→ **Exercises to complete**
**1.** List the headings in the text on hypertext hubs and bridges, starting with the title "Hypertext: hubs instead of bridges".
**2.** Please carry on the text on hypertext hubs and bridges from its last sentence.

>> start Quoted passage

Notes
2025/11/16

Hypertext: hubs instead of bridges

When we think of hypertext, we usually think of the “jump links” of the web. These act like bridges, connecting two separate documents through an explicitly constructed link that then jumps to the other document. The two documents being linked might not share any content, it is only the link that forms an explicit connection.

Another way to build hypertext is through transclusion: A part or all of a document is included in a different document, which implicitly links the two documents together by sharing the same partial content. Transcluded content is like a hub in a subway network: Multiple lines include the same stop as part of their linear route, with hubs acting as the points that allow you to navigate from line to line (document to document).

Granularity

Building hypertext through hubs in the form of shared content can often lead to a more fine-grained notion of hypertext: It is easy to just reuse snippets (such as paragraphs of text) in another document and have the documents be implicitly linked at exactly that point, whereas a bridge in the form of a jump link usually points to an entire document, either by using an explicit URI or the title of the page. Linking to a part within a document is much more cumbersome because it either requires a sub-document-level identifier (such as an explicit element id) or basically boils down to specifying the entire chunk of content (which is then practically transclusion).

Single target vs multiple branches

Another disadvantage of bridges compared to hubs is that explicit jump links are assumed to have a single target, which means that the target of a link needs to be uniquely addressed. This either requires a unique resource identifier or full control over the entire system (so that documents can be unambiguously referred to by their title).

>> end Quoted passage
>> start Data provided

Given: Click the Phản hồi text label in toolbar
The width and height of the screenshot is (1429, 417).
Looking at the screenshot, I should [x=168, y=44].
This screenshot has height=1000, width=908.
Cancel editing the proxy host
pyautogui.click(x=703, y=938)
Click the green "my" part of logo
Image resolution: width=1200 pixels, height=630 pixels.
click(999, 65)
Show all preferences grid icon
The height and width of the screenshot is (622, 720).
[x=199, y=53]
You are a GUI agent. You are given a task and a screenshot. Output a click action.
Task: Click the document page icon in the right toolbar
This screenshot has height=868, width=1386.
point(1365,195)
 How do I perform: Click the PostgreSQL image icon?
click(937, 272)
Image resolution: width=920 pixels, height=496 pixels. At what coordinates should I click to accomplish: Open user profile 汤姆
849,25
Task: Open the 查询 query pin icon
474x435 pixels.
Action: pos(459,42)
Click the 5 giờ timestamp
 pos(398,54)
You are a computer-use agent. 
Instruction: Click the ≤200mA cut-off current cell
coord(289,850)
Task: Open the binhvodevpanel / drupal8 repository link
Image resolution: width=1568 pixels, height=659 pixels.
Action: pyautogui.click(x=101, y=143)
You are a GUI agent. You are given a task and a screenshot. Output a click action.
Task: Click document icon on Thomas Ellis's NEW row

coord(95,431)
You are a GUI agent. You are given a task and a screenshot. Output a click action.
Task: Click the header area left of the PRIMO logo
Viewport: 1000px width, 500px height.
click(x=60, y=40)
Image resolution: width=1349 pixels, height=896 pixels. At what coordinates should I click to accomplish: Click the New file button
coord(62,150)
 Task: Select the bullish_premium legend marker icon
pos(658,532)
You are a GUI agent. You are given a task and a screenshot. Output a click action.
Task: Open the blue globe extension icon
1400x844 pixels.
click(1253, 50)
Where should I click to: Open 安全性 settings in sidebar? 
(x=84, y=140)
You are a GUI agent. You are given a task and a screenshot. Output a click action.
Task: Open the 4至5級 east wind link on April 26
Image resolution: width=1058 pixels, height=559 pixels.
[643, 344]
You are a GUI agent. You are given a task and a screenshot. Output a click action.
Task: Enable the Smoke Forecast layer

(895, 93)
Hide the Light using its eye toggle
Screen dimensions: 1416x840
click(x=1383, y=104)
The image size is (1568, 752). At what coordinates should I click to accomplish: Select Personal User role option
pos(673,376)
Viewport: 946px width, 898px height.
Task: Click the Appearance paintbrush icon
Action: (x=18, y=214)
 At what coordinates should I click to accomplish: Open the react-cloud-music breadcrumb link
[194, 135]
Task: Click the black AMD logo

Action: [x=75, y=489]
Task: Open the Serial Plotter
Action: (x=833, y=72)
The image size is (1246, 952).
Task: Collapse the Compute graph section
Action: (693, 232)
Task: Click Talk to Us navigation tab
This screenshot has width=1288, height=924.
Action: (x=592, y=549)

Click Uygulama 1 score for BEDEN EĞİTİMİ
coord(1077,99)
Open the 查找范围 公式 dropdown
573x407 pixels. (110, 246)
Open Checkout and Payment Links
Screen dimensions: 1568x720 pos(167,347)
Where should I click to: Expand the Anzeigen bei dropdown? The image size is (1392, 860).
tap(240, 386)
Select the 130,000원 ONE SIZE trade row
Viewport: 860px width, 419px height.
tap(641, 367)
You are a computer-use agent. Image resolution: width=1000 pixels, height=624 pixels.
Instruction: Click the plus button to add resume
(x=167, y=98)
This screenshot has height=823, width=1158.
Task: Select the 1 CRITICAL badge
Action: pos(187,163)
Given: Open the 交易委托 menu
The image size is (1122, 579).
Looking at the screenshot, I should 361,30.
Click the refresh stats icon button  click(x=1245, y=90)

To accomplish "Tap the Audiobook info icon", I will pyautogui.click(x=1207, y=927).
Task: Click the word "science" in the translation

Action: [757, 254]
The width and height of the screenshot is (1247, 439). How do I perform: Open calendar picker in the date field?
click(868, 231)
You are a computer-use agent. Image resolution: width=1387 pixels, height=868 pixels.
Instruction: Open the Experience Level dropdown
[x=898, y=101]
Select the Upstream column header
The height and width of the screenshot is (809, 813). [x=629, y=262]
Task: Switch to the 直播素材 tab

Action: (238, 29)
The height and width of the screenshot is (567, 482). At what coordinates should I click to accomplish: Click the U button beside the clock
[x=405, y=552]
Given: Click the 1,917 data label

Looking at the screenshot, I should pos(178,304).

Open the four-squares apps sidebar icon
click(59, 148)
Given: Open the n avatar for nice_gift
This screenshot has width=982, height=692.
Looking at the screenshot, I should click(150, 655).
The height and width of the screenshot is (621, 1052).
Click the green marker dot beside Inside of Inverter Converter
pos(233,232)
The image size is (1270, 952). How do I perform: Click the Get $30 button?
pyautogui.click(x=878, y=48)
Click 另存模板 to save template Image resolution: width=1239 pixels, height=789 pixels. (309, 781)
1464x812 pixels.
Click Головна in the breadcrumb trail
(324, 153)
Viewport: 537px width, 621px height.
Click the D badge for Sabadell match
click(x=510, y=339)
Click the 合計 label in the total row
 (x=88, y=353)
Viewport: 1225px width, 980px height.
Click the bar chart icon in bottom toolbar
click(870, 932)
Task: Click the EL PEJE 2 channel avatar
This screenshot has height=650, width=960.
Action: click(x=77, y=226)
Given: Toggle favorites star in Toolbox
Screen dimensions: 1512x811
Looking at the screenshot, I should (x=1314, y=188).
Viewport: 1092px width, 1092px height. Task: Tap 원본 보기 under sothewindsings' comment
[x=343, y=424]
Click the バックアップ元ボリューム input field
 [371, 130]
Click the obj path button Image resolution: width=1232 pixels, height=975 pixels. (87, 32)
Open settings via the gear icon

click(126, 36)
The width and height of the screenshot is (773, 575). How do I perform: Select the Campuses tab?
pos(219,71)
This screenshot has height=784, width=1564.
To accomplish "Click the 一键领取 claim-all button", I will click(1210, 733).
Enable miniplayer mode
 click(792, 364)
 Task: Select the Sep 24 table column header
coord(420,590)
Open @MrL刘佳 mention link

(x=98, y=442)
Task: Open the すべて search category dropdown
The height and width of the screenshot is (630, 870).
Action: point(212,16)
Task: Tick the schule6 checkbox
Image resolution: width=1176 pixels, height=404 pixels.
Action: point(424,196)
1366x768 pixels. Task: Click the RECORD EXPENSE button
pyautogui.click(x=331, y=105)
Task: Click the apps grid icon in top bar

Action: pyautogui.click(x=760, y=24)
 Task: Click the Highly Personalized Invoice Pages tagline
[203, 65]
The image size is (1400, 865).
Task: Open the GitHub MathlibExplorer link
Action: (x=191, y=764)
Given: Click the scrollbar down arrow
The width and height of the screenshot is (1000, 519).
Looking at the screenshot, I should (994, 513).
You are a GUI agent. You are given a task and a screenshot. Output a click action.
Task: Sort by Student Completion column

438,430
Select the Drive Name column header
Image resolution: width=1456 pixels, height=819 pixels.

>> end Data provided

→ **In response**
**1.**
- Hypertext: hubs instead of bridges
- Granularity
- Single target vs multiple branches

**2.**
While a bridge always connects exactly two documents, a hub can be included in more than two documents, since blocks of content can be naturally transcluded in as many documents as necessary. The actual links (as in UI elements that take you to another document) aren't explicitly constructed, they are implicitly shown as part of the hypertext system.

Hubs as bridges

Sometimes it's nice to have bridge-like behavior in a hypertext system that is built around hubs. Hubs easily support that, by treating unambiguous references to entire documents like jump links.

For example, a syntax such as [[Ludwig Wittgenstein]] can be understood as the transclusion of the 1-paragraph text snippet Ludwig Wittgenstein, which can be displayed as a good old jump link if there is exactly one document in the system that is titled Ludwig Wittgenstein (in other words, a document containing the snippet Ludwig Wittgenstein as its first paragraph).

As soon as another document with Ludwig Wittgenstein as the title / first paragraph is added to the system, the [[Ludwig Wittgenstein]] link would gracefully transition to being displayed as links to several different documents (for example, by displaying previews of these documents under the paragraph containing the link).

Hubs can deal better than bridges with hypertext structures that lack unambiguous references, which can make hubs a better choice for hypertext systems that are not controlled or managed by a single author or entity.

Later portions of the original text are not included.